Il caso Attanasio e le catene che non possono fermare la libertà di stampa

attanasiodi SIMONA D’ALBORA

Si è incatenato ai cancelli della Rai il consigliere comunale dei Verdi, Carmine Attanasio, candidato alla regione Campania. Il motivo? Un articolo de Il Fatto Quotidiano a firma di Vincenzo Iurillo, che è stato ripreso anche dal Tg1. Nell’articolo, che elencava tutti gli impresentabili di questa campagna elettorale, Iurillo nominava anche Attanasio. La sua impresentabilità è dovuta ai troppi cambi di casacca: dai Verdi, a Forza Italia, a Idv, a Rivoluzione Civile a Rifondazione e Pd, fino a ritornare tra le fila dei Verdi. Nei giorni scorsi Attanasio aveva protestato per essere stato accomunato a chi è impresentabile per avere commesso reati. Ma Il Fatto Quotidiano avevano scritto che  “l’articolo in questione chiamava in causa Attanasio per uno dei mali storici della politica italiana, il trasformismo, in un corposo elenco di nomi solo in minima parte collegati a vicende giudiziarie”. 

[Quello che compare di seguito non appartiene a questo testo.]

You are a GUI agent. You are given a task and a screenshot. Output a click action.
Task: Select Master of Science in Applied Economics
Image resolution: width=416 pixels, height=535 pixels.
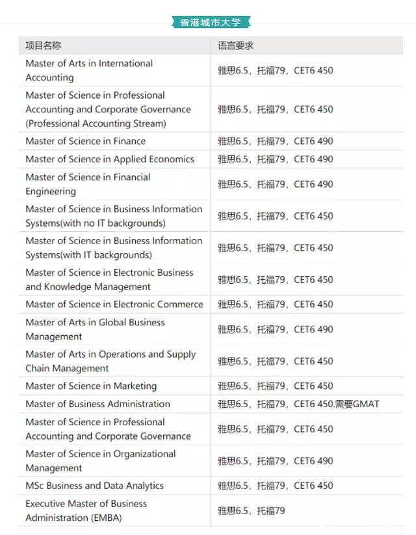coord(109,159)
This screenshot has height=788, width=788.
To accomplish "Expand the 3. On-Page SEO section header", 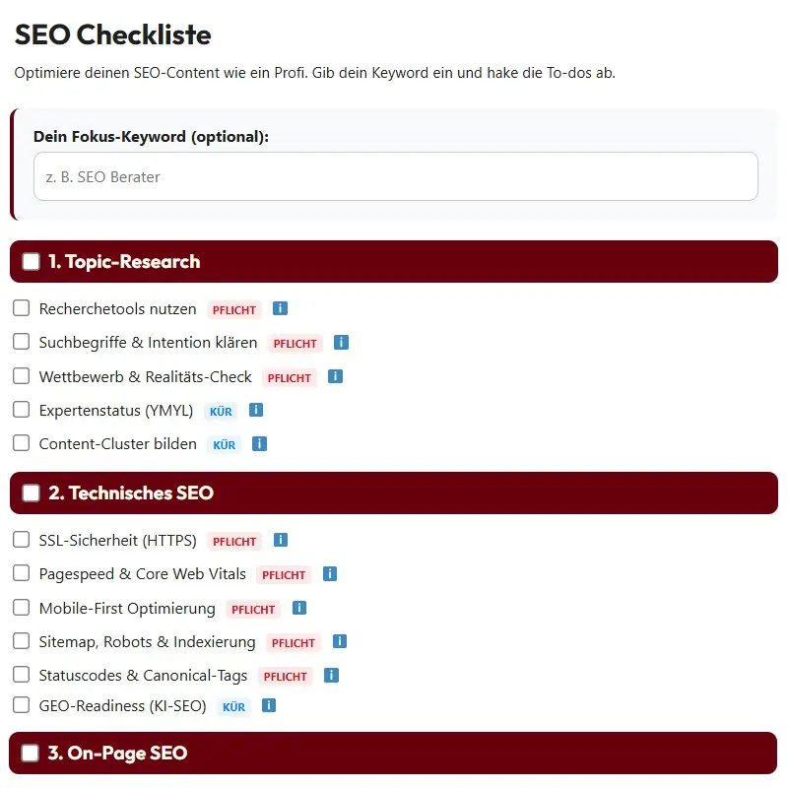I will click(394, 754).
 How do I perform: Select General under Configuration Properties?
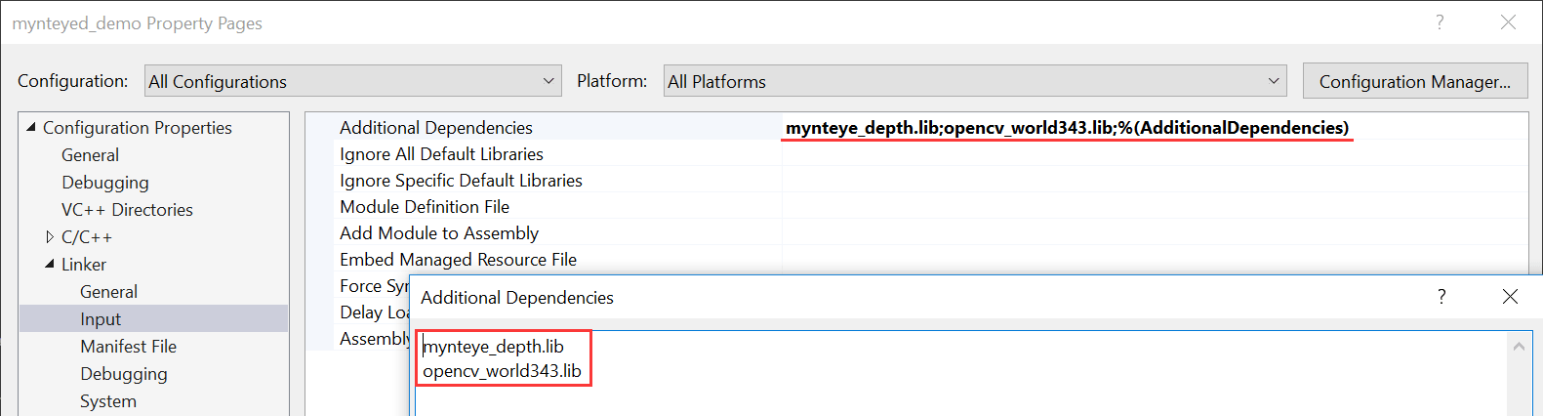(90, 155)
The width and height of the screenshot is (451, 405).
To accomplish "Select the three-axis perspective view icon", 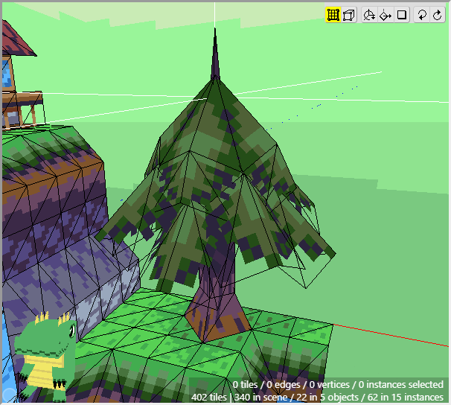I will (x=369, y=15).
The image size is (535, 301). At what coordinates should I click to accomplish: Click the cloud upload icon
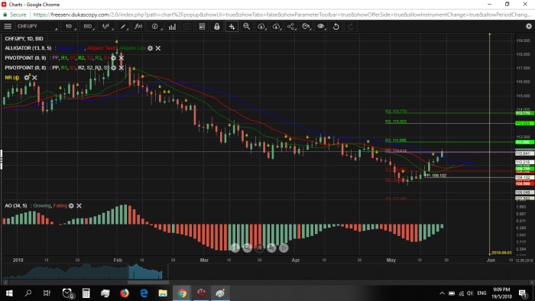pos(261,26)
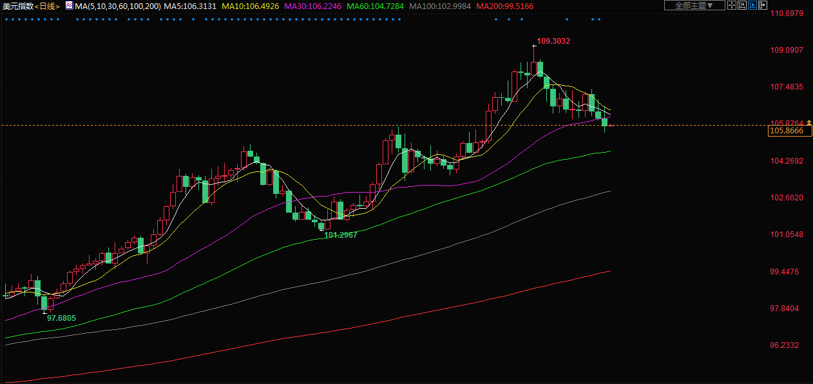Screen dimensions: 813x384
Task: Select the 日线 period label
Action: coord(46,6)
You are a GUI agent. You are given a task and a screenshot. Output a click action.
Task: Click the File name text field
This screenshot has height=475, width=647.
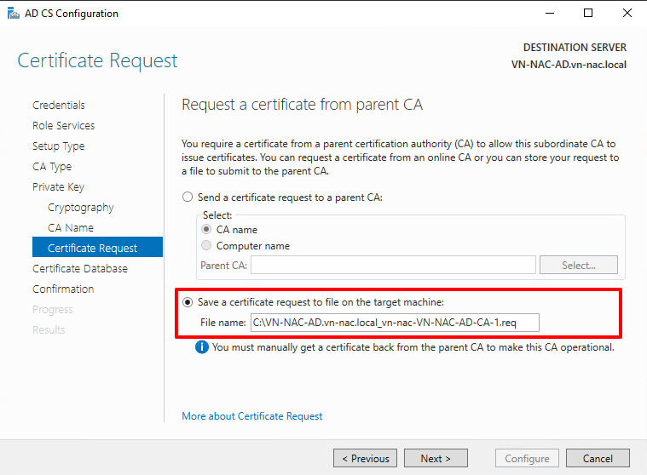[x=394, y=323]
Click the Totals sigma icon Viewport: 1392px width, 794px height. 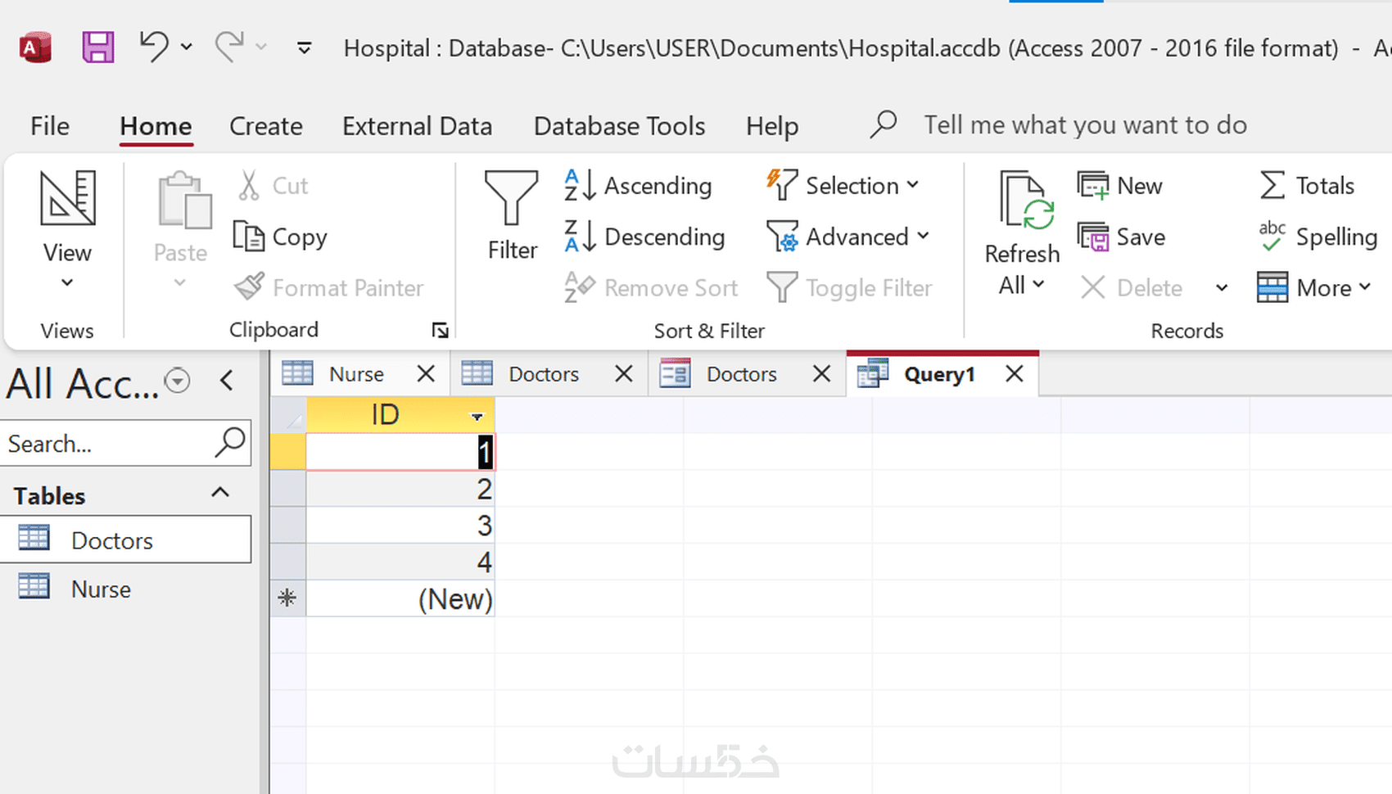(x=1272, y=186)
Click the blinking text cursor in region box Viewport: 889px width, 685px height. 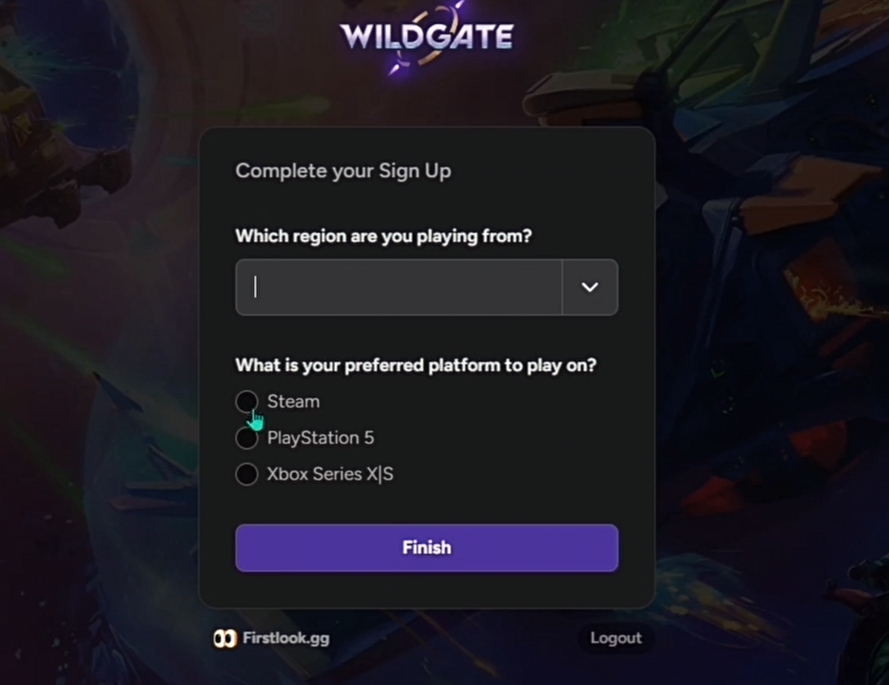(255, 287)
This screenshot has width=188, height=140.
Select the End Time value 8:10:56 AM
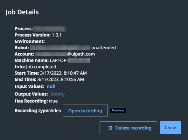coord(72,79)
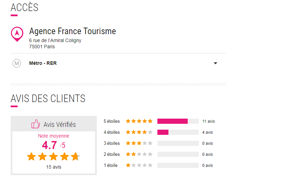Click the 5 étoiles pink progress bar
This screenshot has height=180, width=290.
pos(173,121)
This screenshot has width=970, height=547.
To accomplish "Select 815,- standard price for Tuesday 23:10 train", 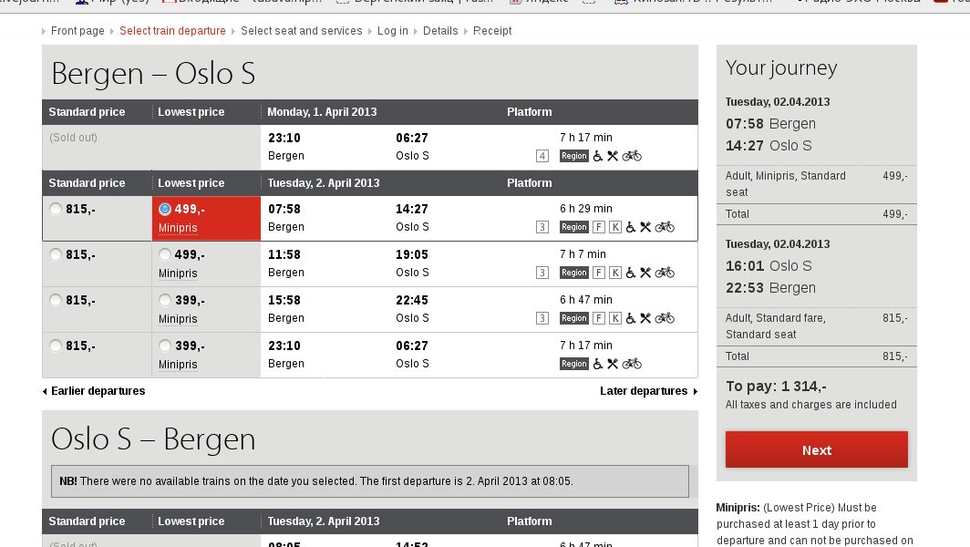I will (x=57, y=346).
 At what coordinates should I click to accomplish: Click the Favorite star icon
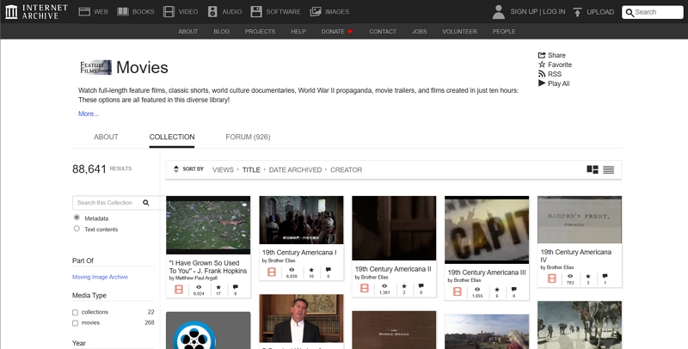pos(542,64)
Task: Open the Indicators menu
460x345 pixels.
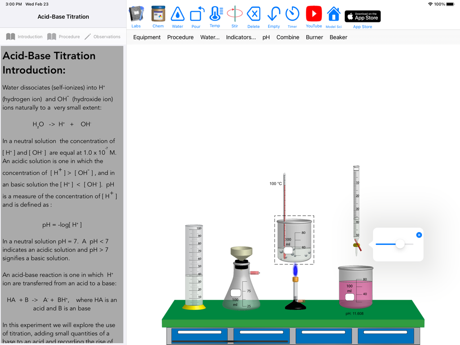Action: [241, 37]
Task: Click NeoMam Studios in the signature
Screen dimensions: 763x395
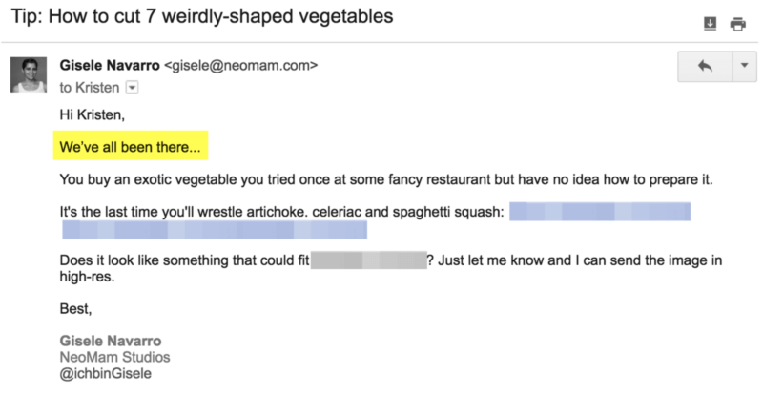Action: click(x=116, y=357)
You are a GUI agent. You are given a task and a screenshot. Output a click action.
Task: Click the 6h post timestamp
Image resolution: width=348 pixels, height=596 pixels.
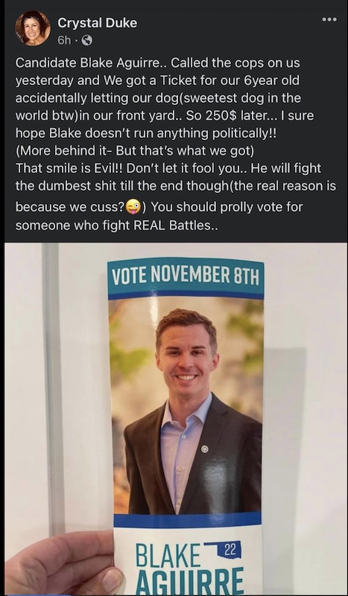click(64, 40)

Così Attanasio ieri, dopo alcune pesanti accuse al giornalista, si è incatenato ai cancelli della Rai e ha iniziato uno sciopero della fame fino a quando il suo nome non verrà cancellato dalla lista pubblicata dal giornale. Alla fine il maltempo e le non precisate condizioni di salute del consigliere lo hanno dissuaso dal proseguire questa battaglia. Già in mattinata era pervenuto un sms anonimo al presidente del Consiglio  sulle cause della sua assenza: ”Saro’ assente causa problemi di camorra giornalistica”. Si è subito pensato che il mittente del messaggio fosse proprio Attanasio, che ha ribadito il concetto in un comunicato stigmatizzando le Penne da Camorra. Per Attanasio in una terra dove c’è un giornalista come Siani ucciso per camorra e giornalisti sotto scorta perché minacciati, “è camorra anche quella che prende le persone oneste e le sbatte in prima pagina come mostri da dare in pasto alla gente arrabbiata ed inferocita contro la politica”. Ma Il Fatto Quotidiano non si è lasciato intimorire, lo stesso Gomez ha risposto ad Attanasio che per lui può anche rimanere attaccato ai cancelli della Rai. La campagna elettorale campana, comunque, ha già preso da tempo una brutta piega, nei giorni scorsi, ai giornalisti che incalzavano il Governatore Caldoro sul perché le valutazioni del candidati  debbano farle i giornalisti e non i partiti, nella conferenza stampa nella quale il candidato Antonio Scalzone annunciava il suo ritiro dalla competizione (ritiro dovuto proprio a un articolo di Iurillo che elencava i suoi guai con la Giustizia per un’accusa di  concorso esterno in associazione mafiosa), Caldoro prima elogiava il lavoro della stampa ma a bassa voce aveva esclamato: “giornalismo del cazzo!”

Quando la politica attacca chi fa il suo dovere per la ricerca della verità, vuol dire che a rimetterci è la libertà di stampa e che non servono manifestazioni mondiali, come quella alla quale hanno partecipato i capi del mondo, all’indomani dell’attentato di Charlie Hebdo, per  difendere la libertà di espressione, se poi l’atteggiamento dei politici è tentare di imbavagliare i giornalisti, anche con le parole.

La libertà di stampa deve essere difesa non solo da chi minaccia di ammazzare i giornalisti ma anche da chi cerca di screditarla con parole o atteggiamenti.